* [Work item]: Please keep pictures out and return the lines below exactly, from the one holding "Click the Nawyki jazdy panel title" through the last, both included.

(Saved entries)

==============================

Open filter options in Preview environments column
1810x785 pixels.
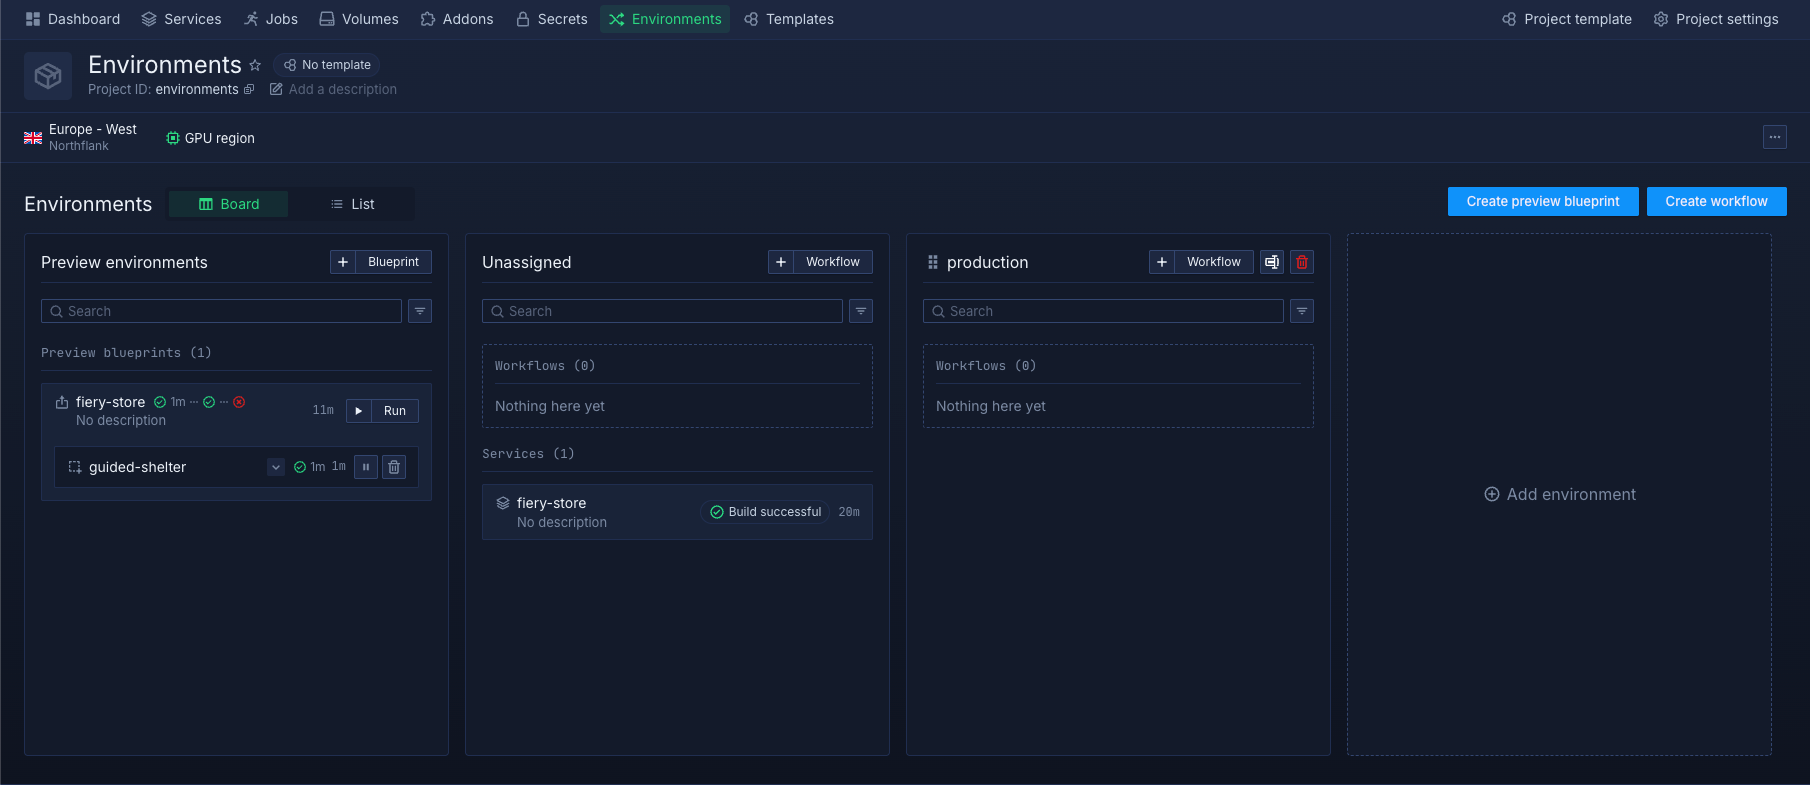[420, 311]
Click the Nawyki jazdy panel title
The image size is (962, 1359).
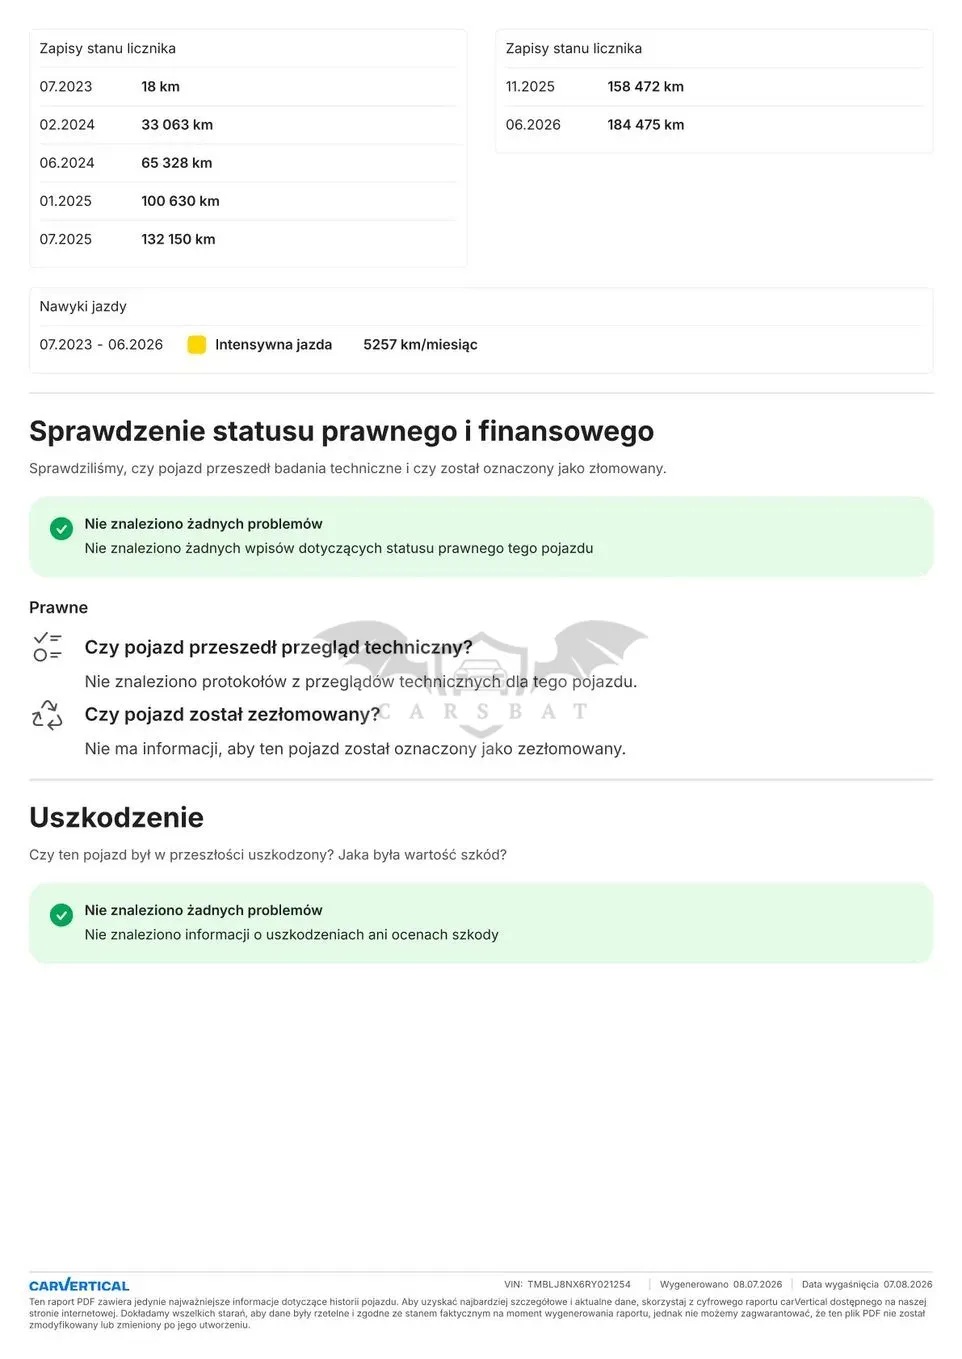point(83,306)
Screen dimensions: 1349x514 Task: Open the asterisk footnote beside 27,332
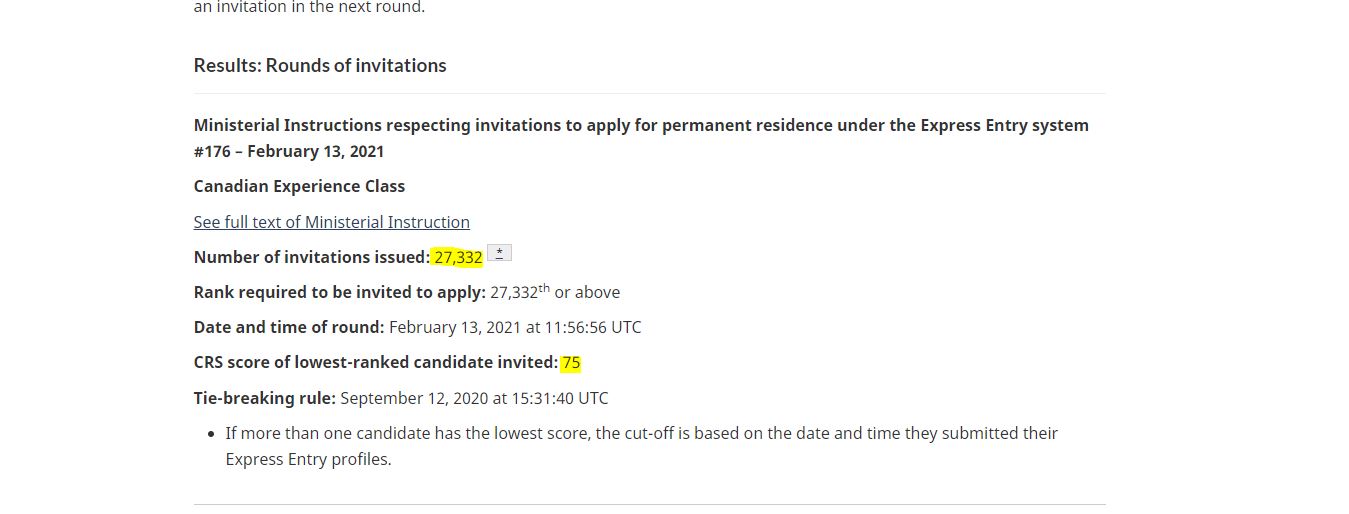[499, 253]
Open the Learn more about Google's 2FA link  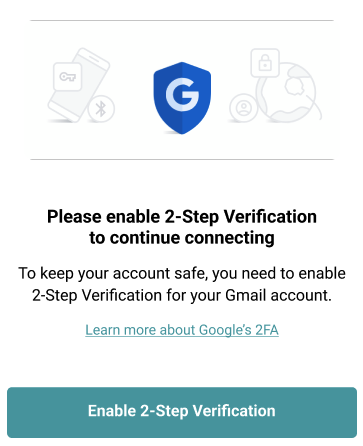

==============================

* [Exercise response]:
Click the Nawyki jazdy panel title
The image size is (962, 1359).
point(83,306)
Screen dimensions: 1349x514 Task: Open the asterisk footnote beside 27,332
[499, 253]
Open the Learn more about Google's 2FA link  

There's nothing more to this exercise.